▸ **Work to complete**
Only one stretch of the data below should be repeated: the lines from the line containing "[LinkedIn] (367, 2301)" through the line containing "April 27 (188, 2326)", inclusive, exactly as they are.

*** Opening Dataset excerpts ***

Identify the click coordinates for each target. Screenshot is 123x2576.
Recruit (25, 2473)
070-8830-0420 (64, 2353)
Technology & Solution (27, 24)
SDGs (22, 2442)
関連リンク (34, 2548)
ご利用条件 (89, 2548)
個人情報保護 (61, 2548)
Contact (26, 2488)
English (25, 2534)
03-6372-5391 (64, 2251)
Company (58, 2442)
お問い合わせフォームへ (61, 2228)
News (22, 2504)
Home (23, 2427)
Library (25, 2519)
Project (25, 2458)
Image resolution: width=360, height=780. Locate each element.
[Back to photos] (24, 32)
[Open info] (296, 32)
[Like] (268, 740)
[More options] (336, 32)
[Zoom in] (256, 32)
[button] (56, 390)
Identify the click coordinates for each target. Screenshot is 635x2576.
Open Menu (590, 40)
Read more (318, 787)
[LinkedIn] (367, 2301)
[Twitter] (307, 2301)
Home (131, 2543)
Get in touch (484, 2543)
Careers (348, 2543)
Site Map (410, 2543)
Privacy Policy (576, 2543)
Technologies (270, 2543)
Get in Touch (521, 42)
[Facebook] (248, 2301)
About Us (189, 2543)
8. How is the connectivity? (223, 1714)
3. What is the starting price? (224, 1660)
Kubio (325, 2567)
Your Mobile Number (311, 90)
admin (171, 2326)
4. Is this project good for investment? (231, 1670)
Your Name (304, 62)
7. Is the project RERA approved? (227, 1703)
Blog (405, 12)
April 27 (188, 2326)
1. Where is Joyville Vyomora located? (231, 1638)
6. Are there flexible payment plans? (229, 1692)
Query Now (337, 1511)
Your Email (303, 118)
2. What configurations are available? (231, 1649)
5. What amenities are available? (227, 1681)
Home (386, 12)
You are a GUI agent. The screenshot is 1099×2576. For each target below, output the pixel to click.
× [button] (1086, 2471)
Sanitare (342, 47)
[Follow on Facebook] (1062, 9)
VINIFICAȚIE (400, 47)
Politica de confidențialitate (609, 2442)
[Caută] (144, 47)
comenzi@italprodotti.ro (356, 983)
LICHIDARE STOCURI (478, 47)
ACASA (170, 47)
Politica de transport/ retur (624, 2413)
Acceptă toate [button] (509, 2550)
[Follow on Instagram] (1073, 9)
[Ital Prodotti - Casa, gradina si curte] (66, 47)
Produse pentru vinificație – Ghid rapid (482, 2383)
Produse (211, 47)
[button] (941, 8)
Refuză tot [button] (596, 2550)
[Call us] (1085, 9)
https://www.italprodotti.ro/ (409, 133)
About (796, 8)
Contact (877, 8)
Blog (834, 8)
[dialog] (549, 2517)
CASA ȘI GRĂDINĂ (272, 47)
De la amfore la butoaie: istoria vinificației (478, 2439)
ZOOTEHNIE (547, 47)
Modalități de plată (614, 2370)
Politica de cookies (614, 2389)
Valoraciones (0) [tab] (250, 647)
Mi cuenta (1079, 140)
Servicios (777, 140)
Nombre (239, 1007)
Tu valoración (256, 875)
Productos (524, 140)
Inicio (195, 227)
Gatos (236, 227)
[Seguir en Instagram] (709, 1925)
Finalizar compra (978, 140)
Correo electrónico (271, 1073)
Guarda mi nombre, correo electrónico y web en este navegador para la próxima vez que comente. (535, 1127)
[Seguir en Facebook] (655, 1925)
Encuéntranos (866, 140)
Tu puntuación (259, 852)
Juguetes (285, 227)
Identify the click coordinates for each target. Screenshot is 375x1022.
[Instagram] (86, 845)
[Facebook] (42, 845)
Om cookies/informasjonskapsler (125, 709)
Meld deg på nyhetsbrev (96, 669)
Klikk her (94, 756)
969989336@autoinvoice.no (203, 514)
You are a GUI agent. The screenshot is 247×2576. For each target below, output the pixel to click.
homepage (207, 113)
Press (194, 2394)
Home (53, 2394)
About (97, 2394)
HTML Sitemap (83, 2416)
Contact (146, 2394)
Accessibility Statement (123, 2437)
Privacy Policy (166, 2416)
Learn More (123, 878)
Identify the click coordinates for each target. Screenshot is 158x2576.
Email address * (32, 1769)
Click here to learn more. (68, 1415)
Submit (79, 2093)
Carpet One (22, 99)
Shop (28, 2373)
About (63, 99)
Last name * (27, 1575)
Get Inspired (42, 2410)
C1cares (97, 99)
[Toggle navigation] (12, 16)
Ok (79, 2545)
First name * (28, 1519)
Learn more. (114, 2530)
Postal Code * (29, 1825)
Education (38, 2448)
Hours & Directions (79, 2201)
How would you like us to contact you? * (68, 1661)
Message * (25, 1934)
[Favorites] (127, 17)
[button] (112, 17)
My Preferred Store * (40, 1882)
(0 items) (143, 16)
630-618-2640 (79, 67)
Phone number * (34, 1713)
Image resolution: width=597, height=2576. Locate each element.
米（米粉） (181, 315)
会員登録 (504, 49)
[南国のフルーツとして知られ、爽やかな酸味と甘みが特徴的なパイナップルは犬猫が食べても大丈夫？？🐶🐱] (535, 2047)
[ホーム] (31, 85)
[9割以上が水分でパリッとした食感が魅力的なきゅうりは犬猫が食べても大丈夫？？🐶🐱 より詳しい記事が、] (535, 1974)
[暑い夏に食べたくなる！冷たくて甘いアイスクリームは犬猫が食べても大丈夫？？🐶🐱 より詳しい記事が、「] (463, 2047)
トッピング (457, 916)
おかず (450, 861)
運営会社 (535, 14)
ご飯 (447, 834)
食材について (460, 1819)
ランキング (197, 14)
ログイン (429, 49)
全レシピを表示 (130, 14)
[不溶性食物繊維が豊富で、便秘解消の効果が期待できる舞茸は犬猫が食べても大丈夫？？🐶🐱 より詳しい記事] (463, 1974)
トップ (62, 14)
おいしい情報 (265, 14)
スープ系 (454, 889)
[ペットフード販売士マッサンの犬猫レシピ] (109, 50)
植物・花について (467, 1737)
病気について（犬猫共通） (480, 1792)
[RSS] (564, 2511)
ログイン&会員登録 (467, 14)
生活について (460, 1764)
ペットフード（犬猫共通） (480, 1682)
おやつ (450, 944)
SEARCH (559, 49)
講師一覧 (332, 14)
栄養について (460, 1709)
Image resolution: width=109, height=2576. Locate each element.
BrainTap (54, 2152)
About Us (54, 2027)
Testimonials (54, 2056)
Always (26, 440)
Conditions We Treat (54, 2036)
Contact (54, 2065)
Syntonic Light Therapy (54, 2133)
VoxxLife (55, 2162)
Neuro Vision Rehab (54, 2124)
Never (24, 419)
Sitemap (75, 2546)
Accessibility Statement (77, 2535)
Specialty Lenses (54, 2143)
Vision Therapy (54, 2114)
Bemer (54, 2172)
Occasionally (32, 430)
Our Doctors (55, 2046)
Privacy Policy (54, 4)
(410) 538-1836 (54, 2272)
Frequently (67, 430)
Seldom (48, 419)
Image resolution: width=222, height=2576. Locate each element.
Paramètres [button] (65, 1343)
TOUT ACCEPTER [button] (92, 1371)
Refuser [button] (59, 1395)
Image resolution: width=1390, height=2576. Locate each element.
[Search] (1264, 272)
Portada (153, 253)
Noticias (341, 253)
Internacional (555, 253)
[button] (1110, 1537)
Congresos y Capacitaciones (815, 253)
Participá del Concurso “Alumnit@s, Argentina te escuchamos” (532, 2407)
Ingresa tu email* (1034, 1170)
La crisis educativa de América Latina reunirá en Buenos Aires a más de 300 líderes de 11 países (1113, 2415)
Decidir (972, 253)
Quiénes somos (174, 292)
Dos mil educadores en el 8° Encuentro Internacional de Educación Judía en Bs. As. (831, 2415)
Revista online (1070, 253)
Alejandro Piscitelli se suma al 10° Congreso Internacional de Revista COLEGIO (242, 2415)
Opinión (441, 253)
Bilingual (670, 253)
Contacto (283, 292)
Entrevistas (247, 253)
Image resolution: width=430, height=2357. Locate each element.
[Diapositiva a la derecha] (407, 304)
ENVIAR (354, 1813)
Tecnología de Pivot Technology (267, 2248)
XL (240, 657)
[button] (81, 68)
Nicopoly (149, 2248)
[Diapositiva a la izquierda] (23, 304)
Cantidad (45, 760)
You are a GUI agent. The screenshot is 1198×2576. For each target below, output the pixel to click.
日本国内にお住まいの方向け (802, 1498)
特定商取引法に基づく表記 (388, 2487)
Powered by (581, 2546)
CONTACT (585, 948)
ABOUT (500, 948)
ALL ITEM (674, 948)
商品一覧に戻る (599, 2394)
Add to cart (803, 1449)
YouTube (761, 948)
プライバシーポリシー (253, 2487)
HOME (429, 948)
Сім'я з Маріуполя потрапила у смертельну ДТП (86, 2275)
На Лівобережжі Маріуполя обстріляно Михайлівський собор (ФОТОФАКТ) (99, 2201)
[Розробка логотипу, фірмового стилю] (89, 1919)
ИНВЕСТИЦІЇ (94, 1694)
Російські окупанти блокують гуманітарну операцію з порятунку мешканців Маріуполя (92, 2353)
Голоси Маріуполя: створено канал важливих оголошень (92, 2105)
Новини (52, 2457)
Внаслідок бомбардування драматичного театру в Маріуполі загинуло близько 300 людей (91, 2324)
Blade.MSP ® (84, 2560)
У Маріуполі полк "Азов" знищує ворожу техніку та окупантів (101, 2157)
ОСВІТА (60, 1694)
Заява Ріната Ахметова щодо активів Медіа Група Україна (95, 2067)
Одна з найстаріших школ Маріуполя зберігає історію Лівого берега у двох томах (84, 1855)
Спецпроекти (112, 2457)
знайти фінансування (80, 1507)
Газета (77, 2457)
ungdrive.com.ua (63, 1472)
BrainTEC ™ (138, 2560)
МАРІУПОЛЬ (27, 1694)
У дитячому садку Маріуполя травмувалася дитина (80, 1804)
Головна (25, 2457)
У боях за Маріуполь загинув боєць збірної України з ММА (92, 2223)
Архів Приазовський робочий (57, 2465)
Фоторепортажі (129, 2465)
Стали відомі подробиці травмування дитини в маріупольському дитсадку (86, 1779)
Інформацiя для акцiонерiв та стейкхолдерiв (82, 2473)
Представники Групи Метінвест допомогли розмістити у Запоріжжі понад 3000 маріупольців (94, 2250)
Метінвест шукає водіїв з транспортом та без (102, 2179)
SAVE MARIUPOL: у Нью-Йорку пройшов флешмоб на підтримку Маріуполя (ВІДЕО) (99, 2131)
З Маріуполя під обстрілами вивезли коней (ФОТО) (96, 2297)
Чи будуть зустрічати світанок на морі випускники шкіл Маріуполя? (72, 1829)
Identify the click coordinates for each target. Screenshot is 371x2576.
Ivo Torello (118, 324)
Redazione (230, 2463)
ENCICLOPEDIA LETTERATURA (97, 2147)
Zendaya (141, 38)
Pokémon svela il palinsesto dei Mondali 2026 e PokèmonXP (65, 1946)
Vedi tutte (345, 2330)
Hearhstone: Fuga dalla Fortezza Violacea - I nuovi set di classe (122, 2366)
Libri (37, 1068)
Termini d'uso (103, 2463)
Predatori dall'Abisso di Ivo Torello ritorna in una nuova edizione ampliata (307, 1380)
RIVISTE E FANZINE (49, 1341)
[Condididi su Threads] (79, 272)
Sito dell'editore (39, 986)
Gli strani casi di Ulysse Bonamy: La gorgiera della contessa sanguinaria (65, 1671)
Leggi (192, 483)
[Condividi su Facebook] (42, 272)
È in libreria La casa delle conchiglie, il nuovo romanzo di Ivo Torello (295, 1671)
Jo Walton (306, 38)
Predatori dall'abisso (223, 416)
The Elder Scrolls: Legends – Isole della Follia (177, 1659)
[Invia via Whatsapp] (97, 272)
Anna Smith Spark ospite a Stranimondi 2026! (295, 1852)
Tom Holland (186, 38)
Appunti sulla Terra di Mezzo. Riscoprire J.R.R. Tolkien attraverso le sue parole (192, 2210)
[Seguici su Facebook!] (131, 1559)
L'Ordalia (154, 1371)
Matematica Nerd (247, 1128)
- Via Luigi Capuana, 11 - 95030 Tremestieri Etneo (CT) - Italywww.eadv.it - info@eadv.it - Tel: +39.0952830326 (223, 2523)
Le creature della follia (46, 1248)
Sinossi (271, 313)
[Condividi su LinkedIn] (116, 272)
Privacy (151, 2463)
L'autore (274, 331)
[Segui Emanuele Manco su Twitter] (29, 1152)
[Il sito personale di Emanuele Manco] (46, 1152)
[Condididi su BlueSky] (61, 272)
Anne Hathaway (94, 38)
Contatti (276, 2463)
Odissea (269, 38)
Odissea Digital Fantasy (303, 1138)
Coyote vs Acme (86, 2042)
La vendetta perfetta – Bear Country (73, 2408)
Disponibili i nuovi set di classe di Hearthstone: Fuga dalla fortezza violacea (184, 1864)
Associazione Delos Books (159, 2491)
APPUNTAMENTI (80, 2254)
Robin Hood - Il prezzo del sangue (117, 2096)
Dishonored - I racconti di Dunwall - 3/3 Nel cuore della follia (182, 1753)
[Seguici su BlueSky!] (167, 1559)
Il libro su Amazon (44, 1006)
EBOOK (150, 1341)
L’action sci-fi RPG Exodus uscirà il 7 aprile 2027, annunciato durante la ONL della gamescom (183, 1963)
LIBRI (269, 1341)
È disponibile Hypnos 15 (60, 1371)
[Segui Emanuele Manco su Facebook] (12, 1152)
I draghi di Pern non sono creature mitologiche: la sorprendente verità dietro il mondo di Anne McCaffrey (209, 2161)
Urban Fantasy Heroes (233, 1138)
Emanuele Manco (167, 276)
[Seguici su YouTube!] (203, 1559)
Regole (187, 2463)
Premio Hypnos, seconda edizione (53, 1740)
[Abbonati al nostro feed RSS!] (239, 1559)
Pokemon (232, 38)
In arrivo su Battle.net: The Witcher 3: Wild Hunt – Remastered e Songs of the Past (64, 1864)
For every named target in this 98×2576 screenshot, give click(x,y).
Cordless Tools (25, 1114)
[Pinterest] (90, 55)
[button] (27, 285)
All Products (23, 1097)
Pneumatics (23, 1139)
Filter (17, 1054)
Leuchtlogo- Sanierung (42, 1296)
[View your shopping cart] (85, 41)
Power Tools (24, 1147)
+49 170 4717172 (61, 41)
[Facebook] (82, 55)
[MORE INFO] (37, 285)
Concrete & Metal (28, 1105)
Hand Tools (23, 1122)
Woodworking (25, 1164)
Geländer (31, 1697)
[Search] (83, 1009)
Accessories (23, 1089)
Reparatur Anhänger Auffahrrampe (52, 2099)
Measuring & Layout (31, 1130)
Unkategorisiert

*** Closing Dataset excerpts ***

▸ **Answer space**
[LinkedIn] (367, 2301)
[Twitter] (307, 2301)
Home (131, 2543)
Get in touch (484, 2543)
Careers (348, 2543)
Site Map (410, 2543)
Privacy Policy (576, 2543)
Technologies (270, 2543)
Get in Touch (521, 42)
[Facebook] (248, 2301)
About Us (189, 2543)
8. How is the connectivity? (223, 1714)
3. What is the starting price? (224, 1660)
Kubio (325, 2567)
Your Mobile Number (311, 90)
admin (171, 2326)
4. Is this project good for investment? (231, 1670)
Your Name (304, 62)
7. Is the project RERA approved? (227, 1703)
Blog (405, 12)
April 27 (188, 2326)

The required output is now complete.